> _Source material_
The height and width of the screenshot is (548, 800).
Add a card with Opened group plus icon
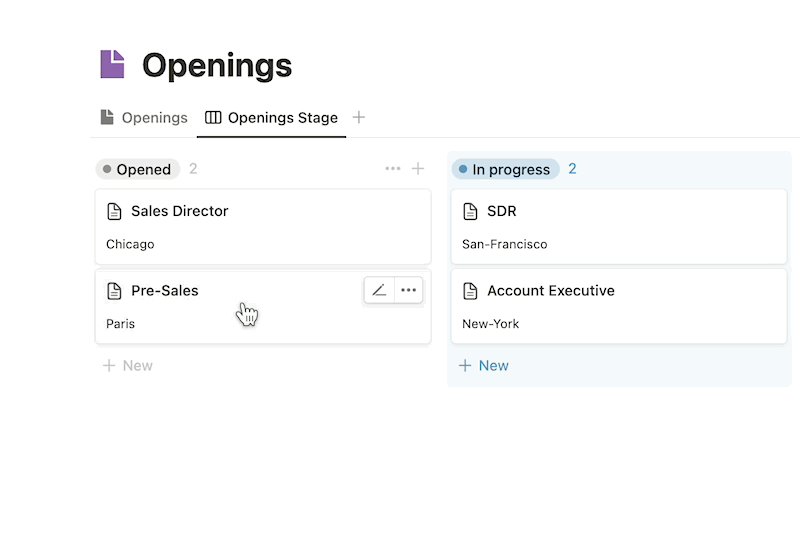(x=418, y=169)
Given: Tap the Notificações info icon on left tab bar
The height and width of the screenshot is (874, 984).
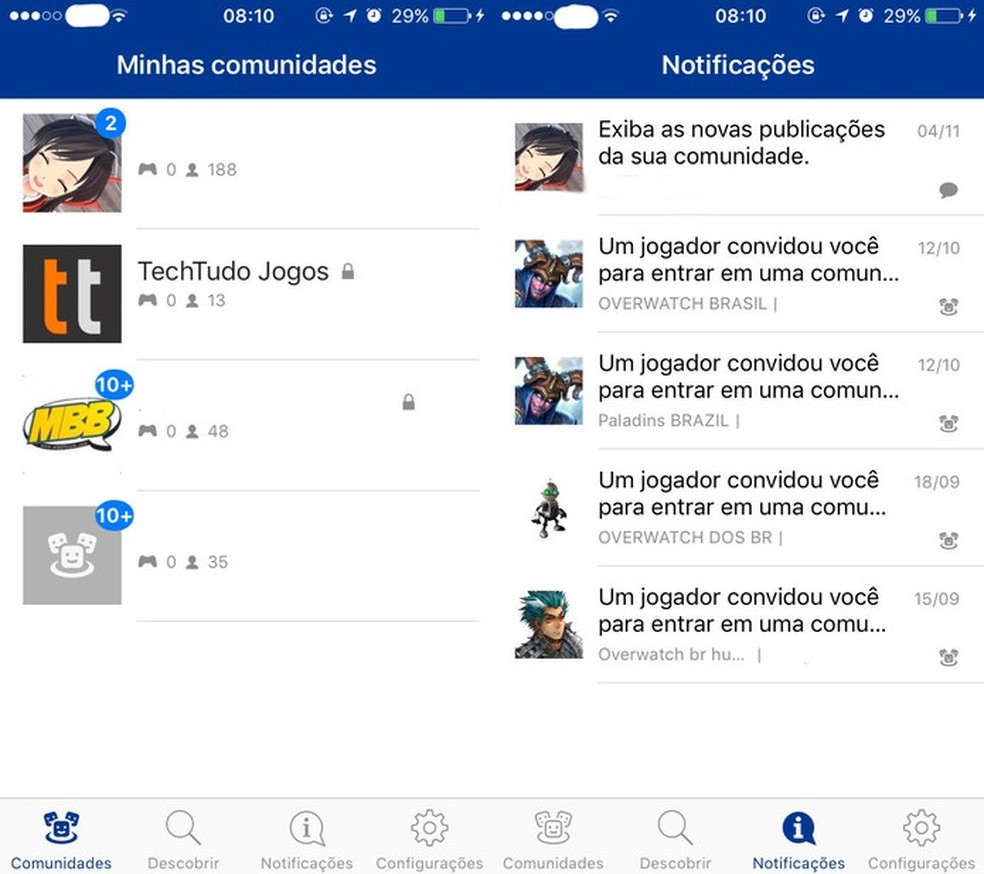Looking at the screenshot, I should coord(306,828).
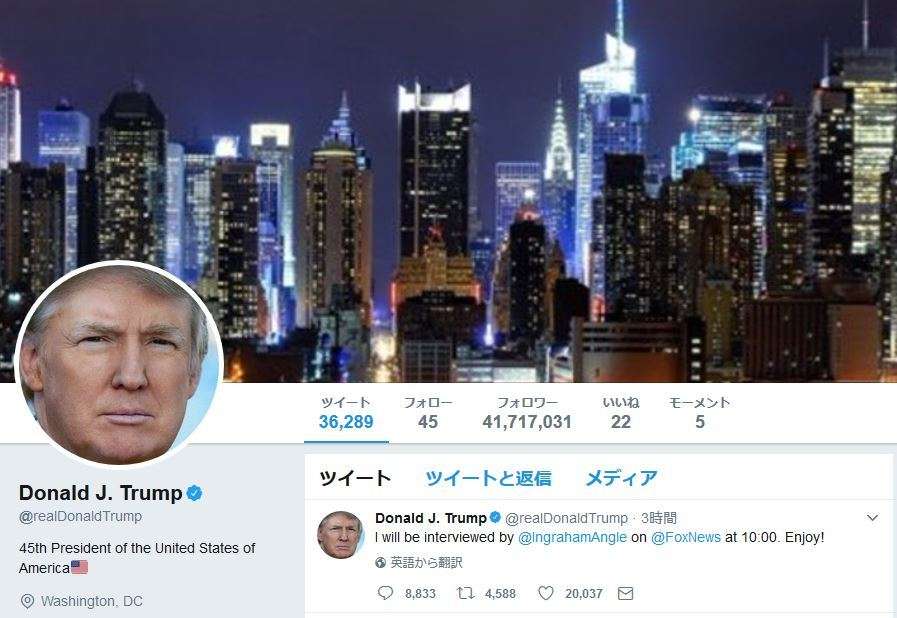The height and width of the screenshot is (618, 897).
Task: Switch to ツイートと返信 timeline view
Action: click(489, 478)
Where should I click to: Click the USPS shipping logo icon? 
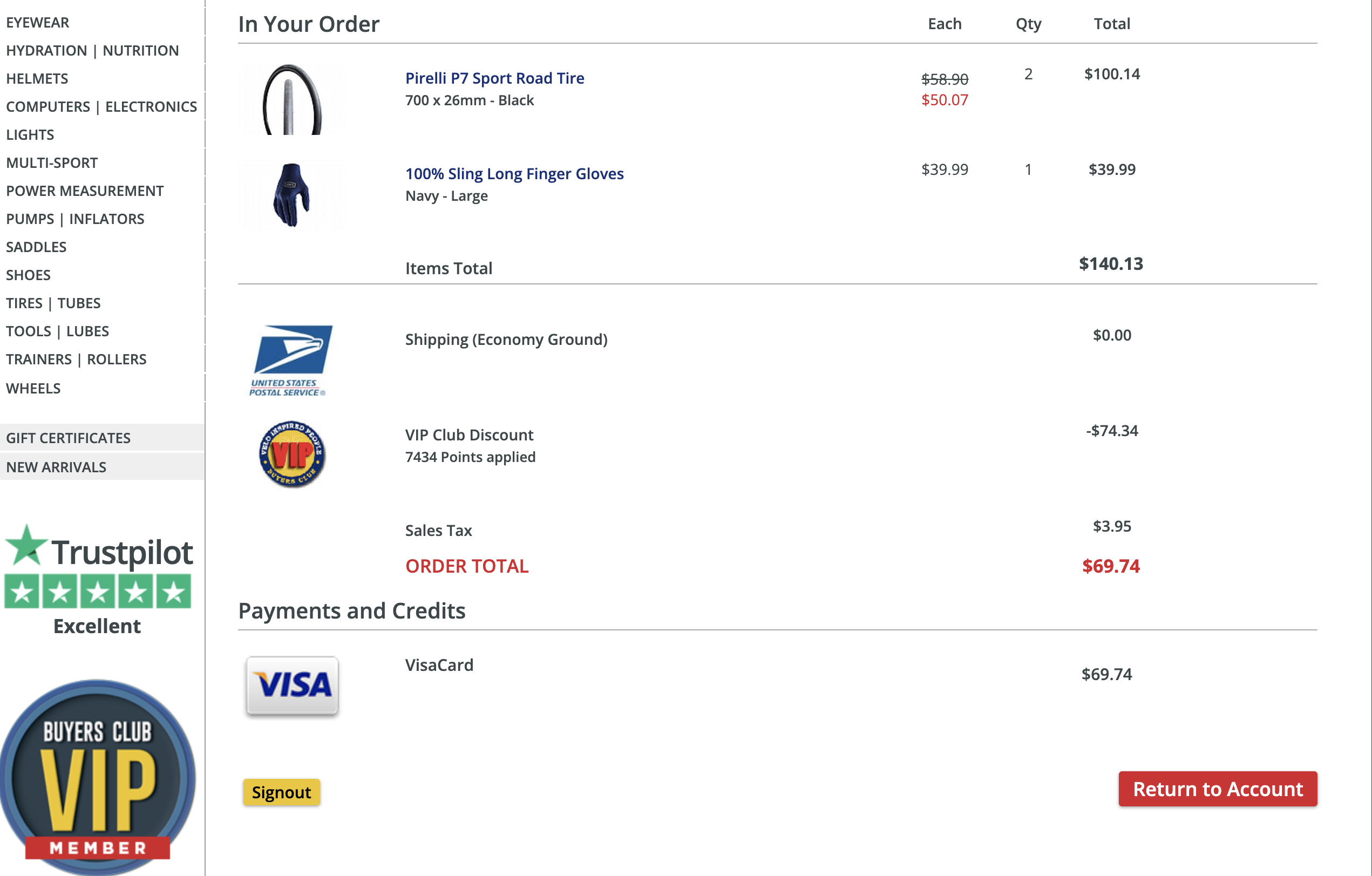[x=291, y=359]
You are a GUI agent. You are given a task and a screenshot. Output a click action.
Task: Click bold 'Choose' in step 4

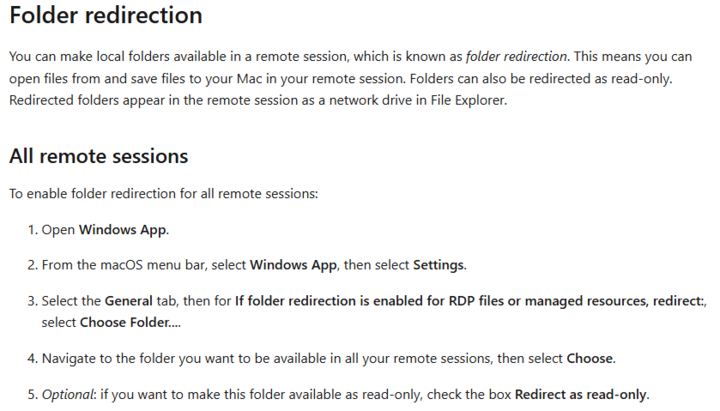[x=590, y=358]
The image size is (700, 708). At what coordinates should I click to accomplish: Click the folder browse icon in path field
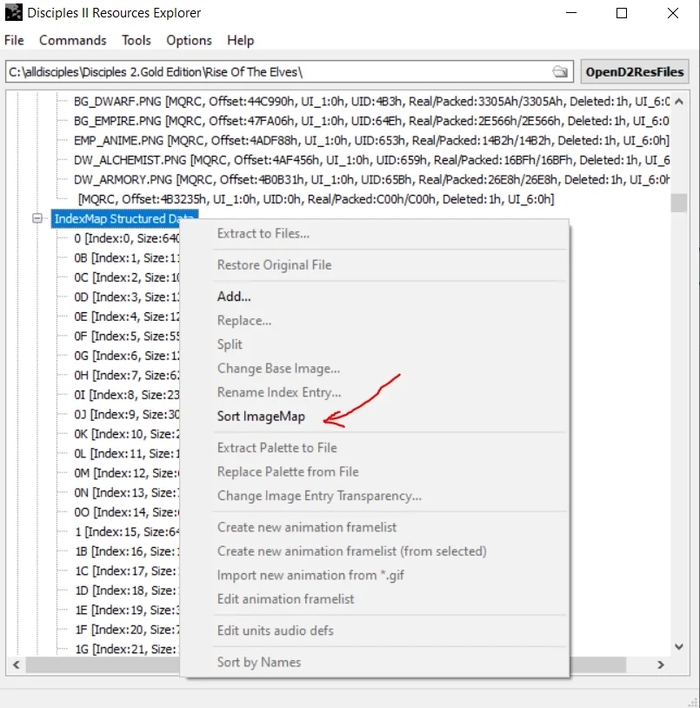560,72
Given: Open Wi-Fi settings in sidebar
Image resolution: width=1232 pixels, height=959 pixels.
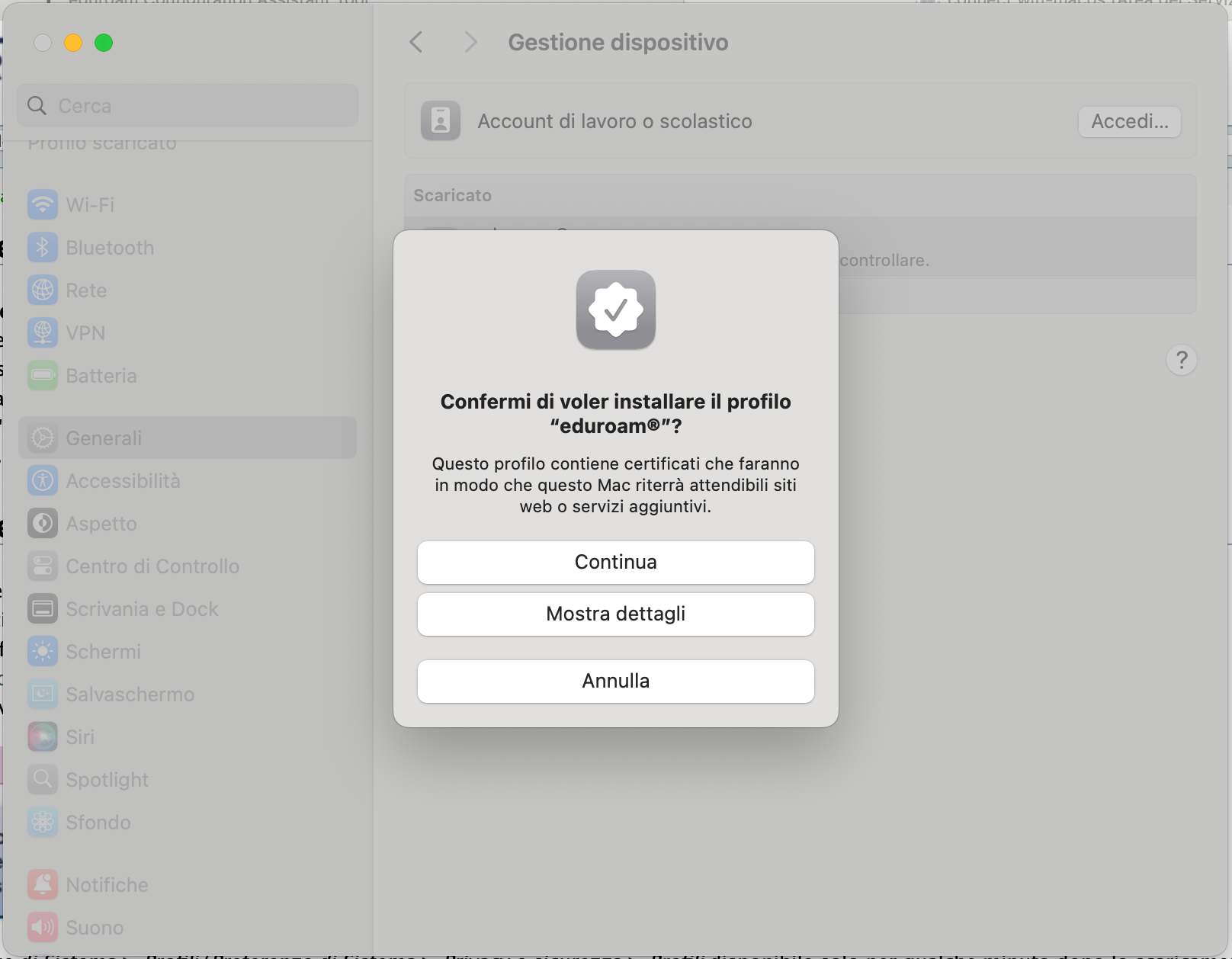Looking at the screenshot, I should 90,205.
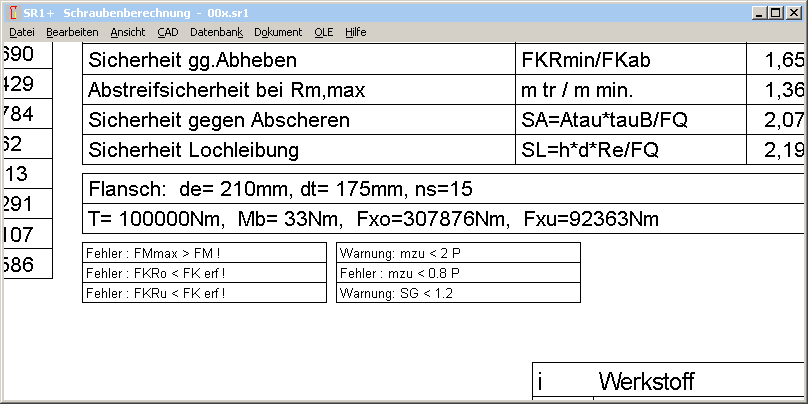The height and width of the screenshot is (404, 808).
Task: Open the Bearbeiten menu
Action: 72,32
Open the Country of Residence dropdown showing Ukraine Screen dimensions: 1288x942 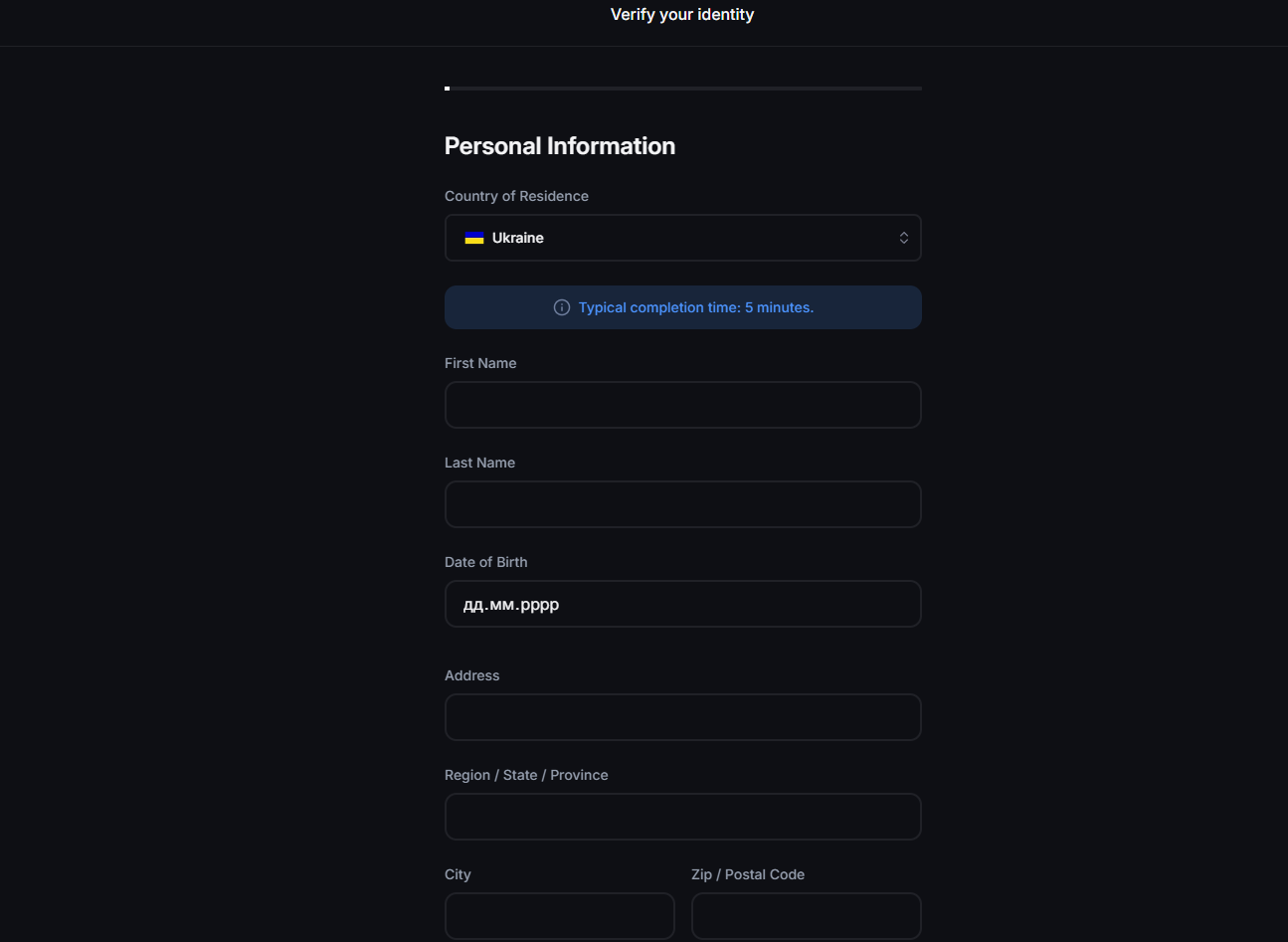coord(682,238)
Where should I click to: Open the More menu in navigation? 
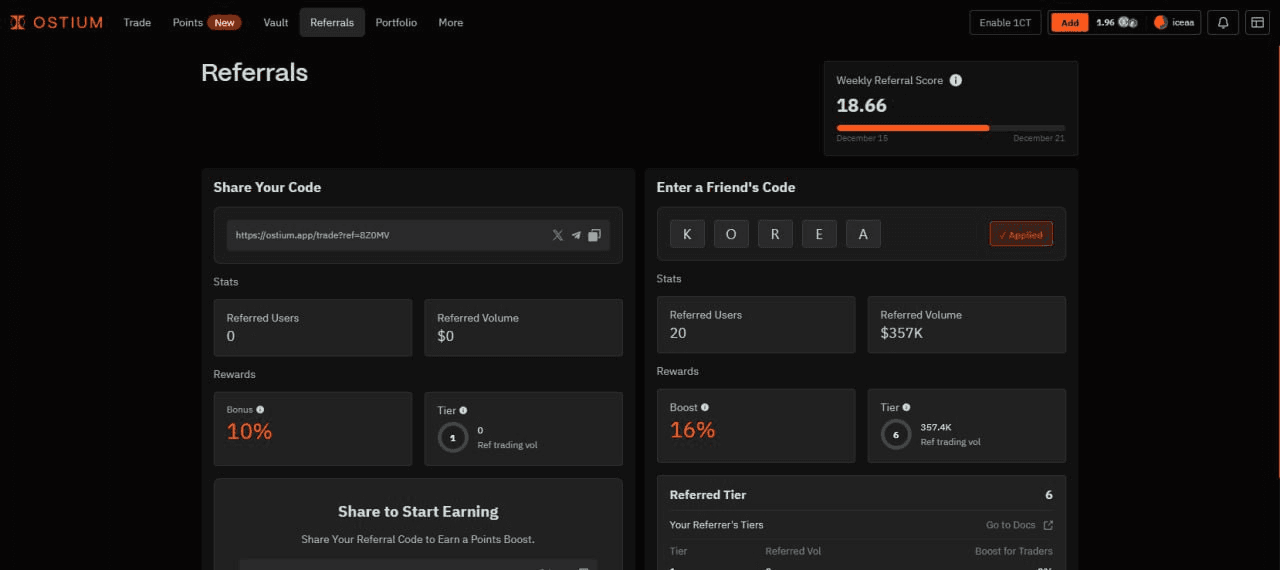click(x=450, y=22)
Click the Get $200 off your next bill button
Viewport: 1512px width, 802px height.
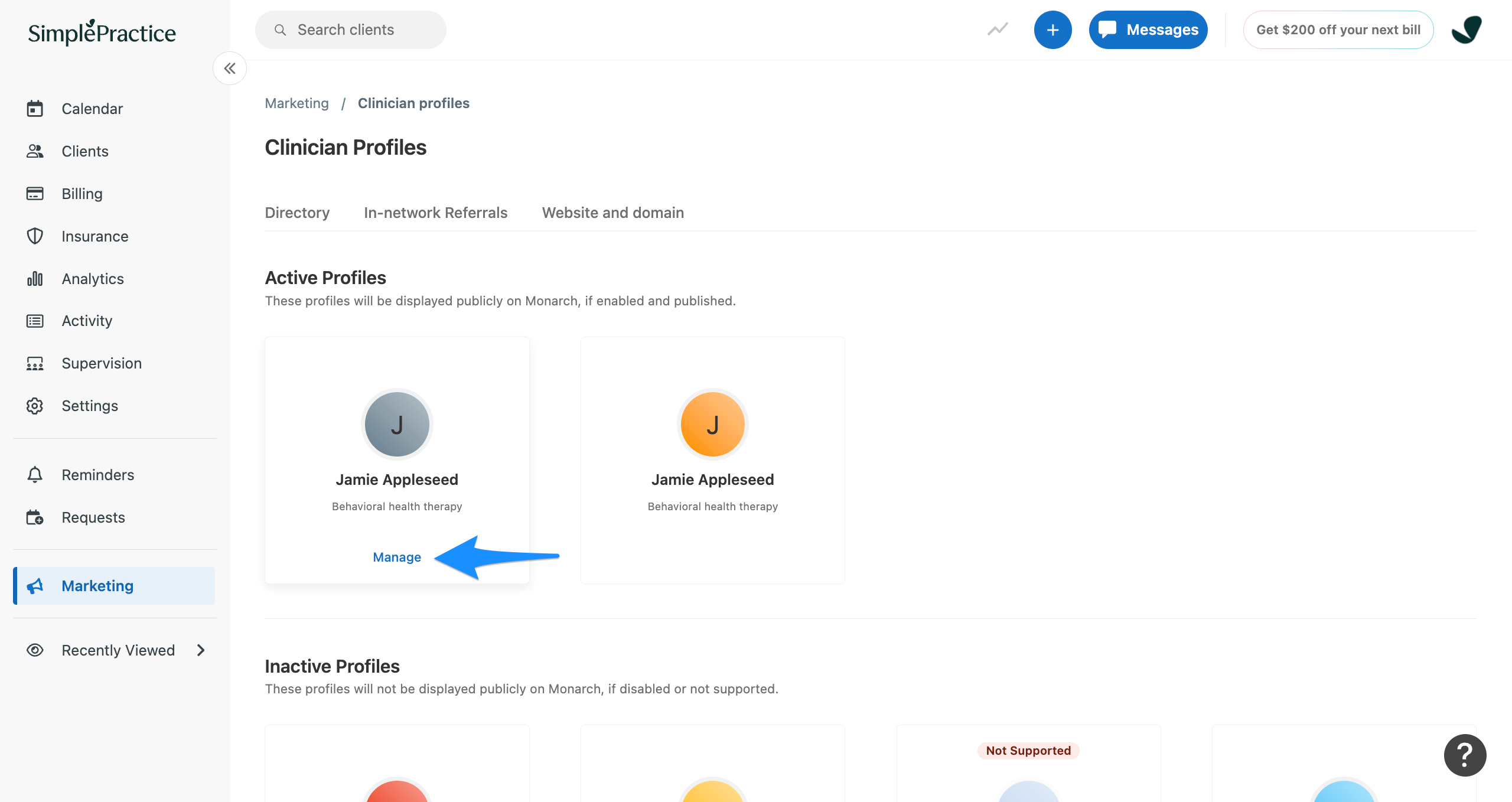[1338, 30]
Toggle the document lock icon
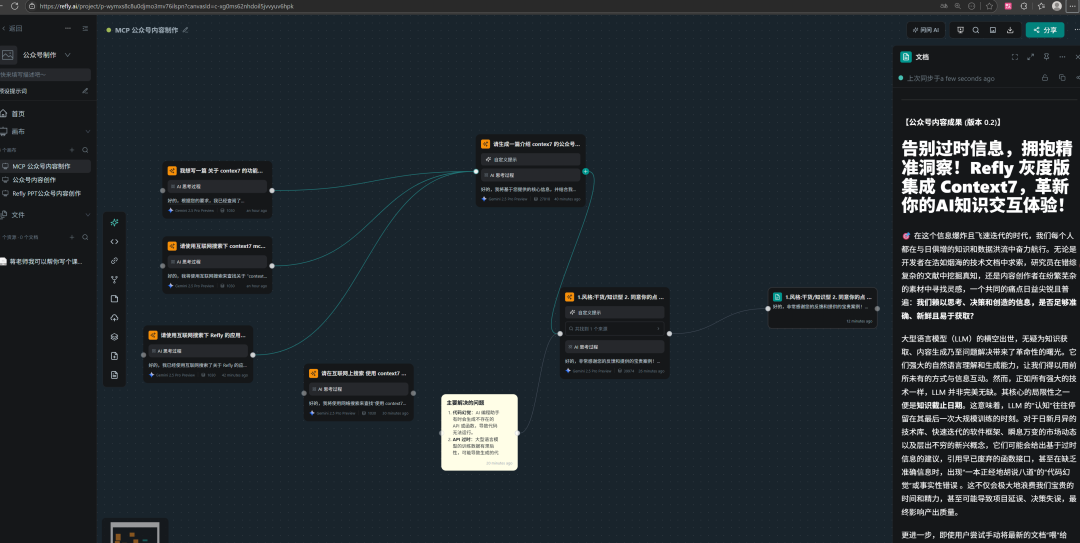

> _Problem description_
Starting at the first line of the entries, restate word for word everything through the line that holds "You are a GUI", both ends included, but omit any pictures.

> _Your response_
The height and width of the screenshot is (548, 800).
Add a card with Opened group plus icon
(x=418, y=169)
Given: Tap the Notificações info icon on left tab bar
The height and width of the screenshot is (874, 984).
Looking at the screenshot, I should coord(306,828).
The height and width of the screenshot is (618, 897).
Task: Switch to ツイートと返信 timeline view
Action: click(489, 478)
Where should I click to: Click the USPS shipping logo icon? 
[x=291, y=359]
You are a GUI agent. You are given a task and a screenshot. Output a click action.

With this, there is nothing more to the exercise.